* **Vos tâches**:
**a.** D'après le texte sur les 4 966 martyrs d'Afrique, à quelle date l'Église catholique célèbre-t-elle leur mémoire ?
**b.** Poursuivez le texte sur les 4 966 martyrs d'Afrique après sa dernière phrase.

* **Texte fourni**:

-=-=-

4966 martyrs d'Afrique

Les 4 966 martyrs d'Afrique sont les 4 966 évêques, prêtres et clercs d'Afrique du Nord morts pour leur foi en 483, sous la persécution du roi vandale Hunéric. Celui-ci, fervent partisan de l'arianisme, veut imposer sa vision religieuse aux membres du clergé chrétien. Devant leur refus, il les fait déporter collectivement puis exécuter.

4966 martyrs d'Afrique
Martyrs, confesseurs de la foi
Décès 483 
désert d'Afrique du nord
Fête 12 octobre

Leur mémoire est célébrée collectivement dans l'Église catholique le 12 octobre.

Historique

Le contexte

En 429, les Vandales, présents en Espagne, débarquent en Afrique du Nord-Ouest et étendent leur royaume sur ces terres romaines[N 1]. Leur religion est l'arianisme, une variante du christianisme considérée comme une hérésie par les chrétiens fidèles au symbole de Nicée édicté lors du concile de Nicée en 325. Souhaitant imposer leur vision religieuse, ils mènent contre les chrétiens une persécution « sournoise et intermittente ». La mort du roi Genséric, en 477, donne un espoir d'amélioration mais, quelques années plus tard, son fils Hunéric prend des mesures encore plus violentes contre les chrétiens[1],[2],[3].

Le récit de la persécution a été donné par Victor, évêque de Vite. Vers 487, pendant son exil, il compose ce récit qui figure dans l'Histoire de la persécution d'Afrique sous les Vandales, tome 3[N 2],[4]. Si son témoignage est de premier ordre, il ne peut être considéré comme étant totalement impartial[2]. Il reste, à ce jour, le seul récit de cet événement qui nous soit parvenu. La date de la persécution est incertaine, certaines sources donnent la date de 482 ou de 484, mais la date de 483 semble plus généralement retenue. La seule certitude historique est que cette persécution a probablement eu lieu avant le pseudo-concile de Carthage du . Durant ce concile, les évêques ne furent pas autorisés à donner leur avis, mais le roi vandale fixa une loi obligeant tous les chrétiens à se convertir à l'arianisme[2].

-=-=-

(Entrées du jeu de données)
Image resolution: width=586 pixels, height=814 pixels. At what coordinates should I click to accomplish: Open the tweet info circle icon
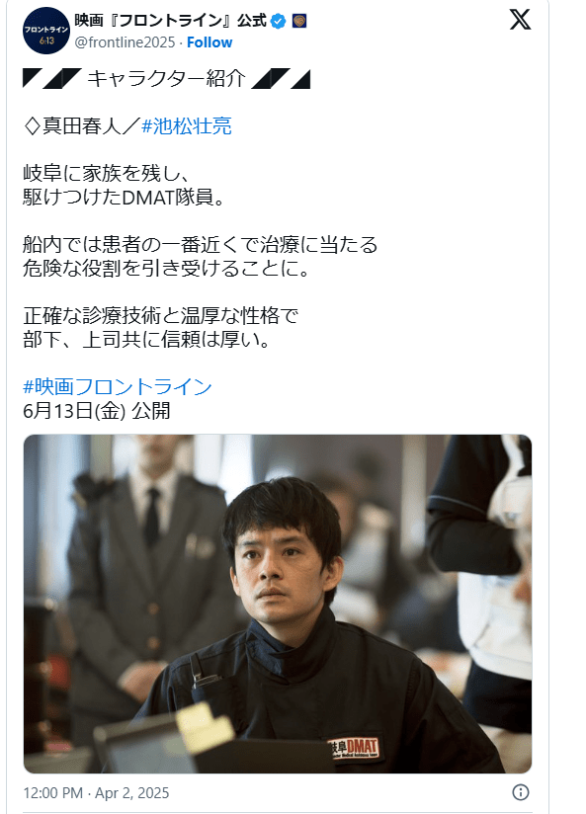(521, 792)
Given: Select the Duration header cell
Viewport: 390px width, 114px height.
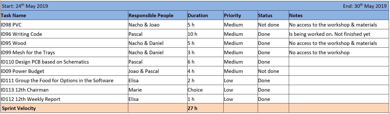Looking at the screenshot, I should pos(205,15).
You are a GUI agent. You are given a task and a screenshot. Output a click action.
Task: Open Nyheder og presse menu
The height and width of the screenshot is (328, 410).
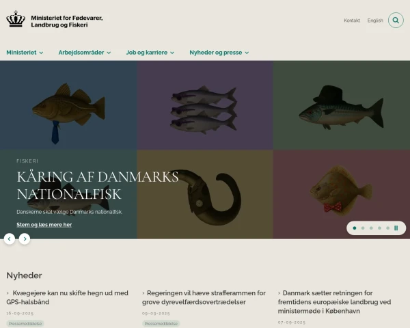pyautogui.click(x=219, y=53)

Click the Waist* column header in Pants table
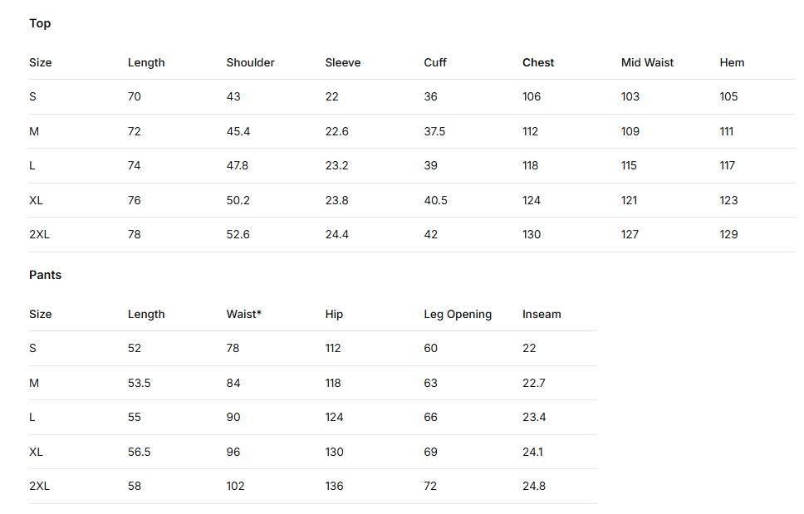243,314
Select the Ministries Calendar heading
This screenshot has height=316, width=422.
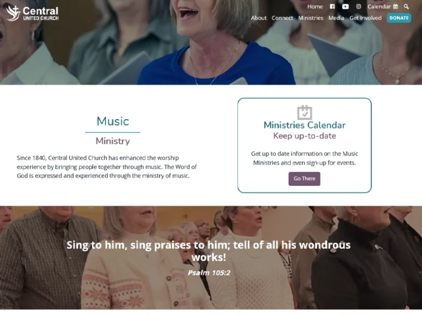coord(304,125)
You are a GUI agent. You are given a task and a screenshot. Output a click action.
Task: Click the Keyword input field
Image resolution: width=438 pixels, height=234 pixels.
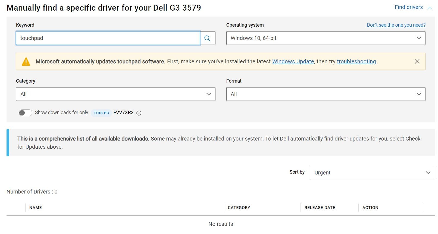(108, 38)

-=-=-

* **Réponses par entrée**:
**a.** Le 12 octobre.

**b.**
La persécution

Hunéric fait arrêter 4 966 évêques, prêtres, diacres et autres « membres de l’Église »[N 3] de toute la région dont il est alors le souverain. Il les rassemble à Sicca Veneria et à Lares[N 4]. Des responsables vandales tentent de faire fléchir les clercs en leur faisant renoncer à leur foi, mais ceux-ci refusent, proclamant toujours leur foi en « la Trinité en un seul Dieu ». Les conditions de détention, d'abord souples[N 5], se durcissent avec le temps ; les Vandales « enferment les prisonniers dans de sombres réduits, entassés comme des sauterelles et d'où ils ne pouvaient sortir pour satisfaire leurs besoins naturels ». Les conditions d'hygiène deviennent dramatiques. Le chroniqueur (l'évêque Victor) raconte avoir corrompu les gardes pour enfreindre les ordres royaux et rendre visite aux prisonniers, constatant leur situation[2],[5],[3].

Ne pouvant les faire fléchir, le roi vandale décide de les déporter. Parmi eux, un vieil évêque, Félix d'Abbis Minus, paralysé et pouvant à peine parler, est incapable de suivre la caravane. Il est ligoté et attaché sur le dos d'un mulet « comme un tronc d'arbre », et fait ainsi toute la route avec ses compagnons. Quelques personnes accompagnent les prisonniers, dont Cyprien, évêque d'Unizibir (qui sera tué), ou Victor, évêque de Vite (qui survivra). La caravane de prisonniers se déplace essentiellement la nuit à cause de la chaleur du jour. Pour faire presser le pas aux prisonniers, les soldats les piquent de la pointe de leurs lances, ou jettent des pierres sur « ceux qui n'allaient pas assez vite ». Durant les arrêts, les prisonniers sont enfermés ; leur état physique empire. Le chroniqueur indique que les soldats avaient l'ordre « d'attacher par les pieds ceux qui ne pouvaient marcher et de les traîner au sol comme des bêtes mortes ». Très vite, les plus faibles succombent, leurs tombes jalonnent le chemin. Les prisonniers d'abord sont nourris d'orge[N 6], mais la distribution de nourriture est suspendue lorsque les prisonniers arrivent dans le désert[2],[5],[6]. Tous les survivants de cet exode sont exécutés par les Vandales[3].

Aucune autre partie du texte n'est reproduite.